--- START OF Extracted entries ---

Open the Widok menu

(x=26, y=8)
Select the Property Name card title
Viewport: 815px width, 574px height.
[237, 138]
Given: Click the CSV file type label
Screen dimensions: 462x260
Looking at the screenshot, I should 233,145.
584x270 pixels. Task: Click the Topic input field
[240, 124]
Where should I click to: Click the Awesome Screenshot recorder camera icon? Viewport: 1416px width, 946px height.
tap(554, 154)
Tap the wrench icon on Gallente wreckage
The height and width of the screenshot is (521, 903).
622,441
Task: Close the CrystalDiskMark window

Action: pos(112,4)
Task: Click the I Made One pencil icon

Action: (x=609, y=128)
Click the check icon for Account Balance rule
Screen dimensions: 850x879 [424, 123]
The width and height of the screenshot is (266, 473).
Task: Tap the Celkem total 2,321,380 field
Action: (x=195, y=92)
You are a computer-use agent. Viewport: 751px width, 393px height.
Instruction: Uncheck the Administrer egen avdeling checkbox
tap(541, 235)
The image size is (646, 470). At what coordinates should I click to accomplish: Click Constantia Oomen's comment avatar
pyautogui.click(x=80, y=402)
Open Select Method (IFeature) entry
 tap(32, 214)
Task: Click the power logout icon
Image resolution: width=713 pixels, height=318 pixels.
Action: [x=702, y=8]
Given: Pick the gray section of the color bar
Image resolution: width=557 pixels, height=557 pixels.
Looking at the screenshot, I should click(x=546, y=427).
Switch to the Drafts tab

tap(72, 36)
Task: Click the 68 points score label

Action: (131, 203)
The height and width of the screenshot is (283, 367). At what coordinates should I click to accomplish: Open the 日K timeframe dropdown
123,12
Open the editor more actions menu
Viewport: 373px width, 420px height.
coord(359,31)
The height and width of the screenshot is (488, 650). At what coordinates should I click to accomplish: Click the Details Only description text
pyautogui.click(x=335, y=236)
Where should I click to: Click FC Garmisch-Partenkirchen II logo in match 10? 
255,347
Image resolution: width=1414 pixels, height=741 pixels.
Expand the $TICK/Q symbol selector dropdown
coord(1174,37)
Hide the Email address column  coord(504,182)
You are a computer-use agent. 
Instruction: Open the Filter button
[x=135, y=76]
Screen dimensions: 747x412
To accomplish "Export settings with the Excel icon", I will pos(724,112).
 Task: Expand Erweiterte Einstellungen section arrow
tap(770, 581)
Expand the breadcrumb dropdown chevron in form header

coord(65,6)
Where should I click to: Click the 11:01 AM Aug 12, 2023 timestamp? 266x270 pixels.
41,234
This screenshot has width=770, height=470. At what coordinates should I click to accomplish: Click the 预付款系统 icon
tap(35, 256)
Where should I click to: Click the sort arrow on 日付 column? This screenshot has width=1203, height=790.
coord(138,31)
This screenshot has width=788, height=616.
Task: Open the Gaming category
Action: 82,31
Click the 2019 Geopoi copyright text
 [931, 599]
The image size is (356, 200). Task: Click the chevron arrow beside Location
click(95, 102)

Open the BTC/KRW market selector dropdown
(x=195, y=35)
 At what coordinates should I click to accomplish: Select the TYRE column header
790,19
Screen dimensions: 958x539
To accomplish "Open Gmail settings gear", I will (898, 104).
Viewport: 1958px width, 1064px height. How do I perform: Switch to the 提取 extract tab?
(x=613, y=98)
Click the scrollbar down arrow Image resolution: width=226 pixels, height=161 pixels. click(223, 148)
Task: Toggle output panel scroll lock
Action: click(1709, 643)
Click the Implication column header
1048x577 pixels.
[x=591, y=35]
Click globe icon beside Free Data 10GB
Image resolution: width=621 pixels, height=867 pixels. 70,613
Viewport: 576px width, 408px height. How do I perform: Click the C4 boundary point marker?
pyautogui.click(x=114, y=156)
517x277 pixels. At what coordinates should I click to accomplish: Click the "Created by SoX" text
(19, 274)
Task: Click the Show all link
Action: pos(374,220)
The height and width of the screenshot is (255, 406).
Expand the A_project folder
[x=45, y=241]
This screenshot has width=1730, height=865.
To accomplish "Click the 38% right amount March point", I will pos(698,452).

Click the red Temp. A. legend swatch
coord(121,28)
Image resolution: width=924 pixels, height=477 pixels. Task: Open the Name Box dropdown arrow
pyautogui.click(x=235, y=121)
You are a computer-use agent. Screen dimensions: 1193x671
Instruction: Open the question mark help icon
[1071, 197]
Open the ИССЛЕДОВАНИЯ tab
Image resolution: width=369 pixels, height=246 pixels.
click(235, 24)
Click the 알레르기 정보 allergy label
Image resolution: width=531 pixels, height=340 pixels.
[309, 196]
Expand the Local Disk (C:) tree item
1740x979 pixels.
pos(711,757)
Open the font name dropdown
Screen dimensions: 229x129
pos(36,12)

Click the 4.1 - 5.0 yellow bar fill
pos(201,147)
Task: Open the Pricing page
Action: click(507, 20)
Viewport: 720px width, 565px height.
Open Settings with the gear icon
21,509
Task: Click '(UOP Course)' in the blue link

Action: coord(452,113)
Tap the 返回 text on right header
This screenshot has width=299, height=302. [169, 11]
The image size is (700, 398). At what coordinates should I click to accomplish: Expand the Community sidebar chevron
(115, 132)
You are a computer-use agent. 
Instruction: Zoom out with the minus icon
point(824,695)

--- END OF Extracted entries ---

Exercise
Could you return all of the entries above word for word, with nothing changed?

Exercise solution
Open the Widok menu

(x=26, y=8)
Select the Property Name card title
Viewport: 815px width, 574px height.
[237, 138]
Given: Click the CSV file type label
Screen dimensions: 462x260
Looking at the screenshot, I should 233,145.
584x270 pixels. Task: Click the Topic input field
[240, 124]
Where should I click to: Click the Awesome Screenshot recorder camera icon? Viewport: 1416px width, 946px height.
tap(554, 154)
Tap the wrench icon on Gallente wreckage
The height and width of the screenshot is (521, 903).
622,441
Task: Close the CrystalDiskMark window

Action: pos(112,4)
Task: Click the I Made One pencil icon

Action: (x=609, y=128)
Click the check icon for Account Balance rule
Screen dimensions: 850x879 [424, 123]
The width and height of the screenshot is (266, 473).
Task: Tap the Celkem total 2,321,380 field
Action: (x=195, y=92)
You are a computer-use agent. Viewport: 751px width, 393px height.
Instruction: Uncheck the Administrer egen avdeling checkbox
tap(541, 235)
The image size is (646, 470). At what coordinates should I click to accomplish: Click Constantia Oomen's comment avatar
pyautogui.click(x=80, y=402)
Open Select Method (IFeature) entry
 tap(32, 214)
Task: Click the power logout icon
Image resolution: width=713 pixels, height=318 pixels.
Action: [x=702, y=8]
Given: Pick the gray section of the color bar
Image resolution: width=557 pixels, height=557 pixels.
Looking at the screenshot, I should click(x=546, y=427).
Switch to the Drafts tab

tap(72, 36)
Task: Click the 68 points score label

Action: (131, 203)
The height and width of the screenshot is (283, 367). At what coordinates should I click to accomplish: Open the 日K timeframe dropdown
123,12
Open the editor more actions menu
Viewport: 373px width, 420px height.
coord(359,31)
The height and width of the screenshot is (488, 650). At what coordinates should I click to accomplish: Click the Details Only description text
pyautogui.click(x=335, y=236)
Where should I click to: Click FC Garmisch-Partenkirchen II logo in match 10? 
255,347
Image resolution: width=1414 pixels, height=741 pixels.
Expand the $TICK/Q symbol selector dropdown
coord(1174,37)
Hide the Email address column  coord(504,182)
You are a computer-use agent. 
Instruction: Open the Filter button
[x=135, y=76]
Screen dimensions: 747x412
To accomplish "Export settings with the Excel icon", I will pos(724,112).
 Task: Expand Erweiterte Einstellungen section arrow
tap(770, 581)
Expand the breadcrumb dropdown chevron in form header

coord(65,6)
Where should I click to: Click the 11:01 AM Aug 12, 2023 timestamp? 266x270 pixels.
41,234
This screenshot has width=770, height=470. At what coordinates should I click to accomplish: Click the 预付款系统 icon
tap(35, 256)
Where should I click to: Click the sort arrow on 日付 column? This screenshot has width=1203, height=790.
coord(138,31)
This screenshot has width=788, height=616.
Task: Open the Gaming category
Action: 82,31
Click the 2019 Geopoi copyright text
 [931, 599]
The image size is (356, 200). Task: Click the chevron arrow beside Location
click(95, 102)

Open the BTC/KRW market selector dropdown
(x=195, y=35)
 At what coordinates should I click to accomplish: Select the TYRE column header
790,19
Screen dimensions: 958x539
To accomplish "Open Gmail settings gear", I will (898, 104).
Viewport: 1958px width, 1064px height. How do I perform: Switch to the 提取 extract tab?
(x=613, y=98)
Click the scrollbar down arrow Image resolution: width=226 pixels, height=161 pixels. click(223, 148)
Task: Toggle output panel scroll lock
Action: click(1709, 643)
Click the Implication column header
1048x577 pixels.
[x=591, y=35]
Click globe icon beside Free Data 10GB
Image resolution: width=621 pixels, height=867 pixels. 70,613
Viewport: 576px width, 408px height. How do I perform: Click the C4 boundary point marker?
pyautogui.click(x=114, y=156)
517x277 pixels. At what coordinates should I click to accomplish: Click the "Created by SoX" text
(19, 274)
Task: Click the Show all link
Action: pos(374,220)
The height and width of the screenshot is (255, 406).
Expand the A_project folder
[x=45, y=241]
This screenshot has width=1730, height=865.
To accomplish "Click the 38% right amount March point", I will pos(698,452).

Click the red Temp. A. legend swatch
coord(121,28)
Image resolution: width=924 pixels, height=477 pixels. Task: Open the Name Box dropdown arrow
pyautogui.click(x=235, y=121)
You are a computer-use agent. Screen dimensions: 1193x671
Instruction: Open the question mark help icon
[1071, 197]
Open the ИССЛЕДОВАНИЯ tab
Image resolution: width=369 pixels, height=246 pixels.
click(235, 24)
Click the 알레르기 정보 allergy label
Image resolution: width=531 pixels, height=340 pixels.
[309, 196]
Expand the Local Disk (C:) tree item
1740x979 pixels.
pos(711,757)
Open the font name dropdown
Screen dimensions: 229x129
pos(36,12)

Click the 4.1 - 5.0 yellow bar fill
pos(201,147)
Task: Open the Pricing page
Action: click(507, 20)
Viewport: 720px width, 565px height.
Open Settings with the gear icon
21,509
Task: Click '(UOP Course)' in the blue link

Action: coord(452,113)
Tap the 返回 text on right header
This screenshot has width=299, height=302. [169, 11]
The image size is (700, 398). At what coordinates should I click to accomplish: Expand the Community sidebar chevron
(115, 132)
You are a computer-use agent. 
Instruction: Zoom out with the minus icon
point(824,695)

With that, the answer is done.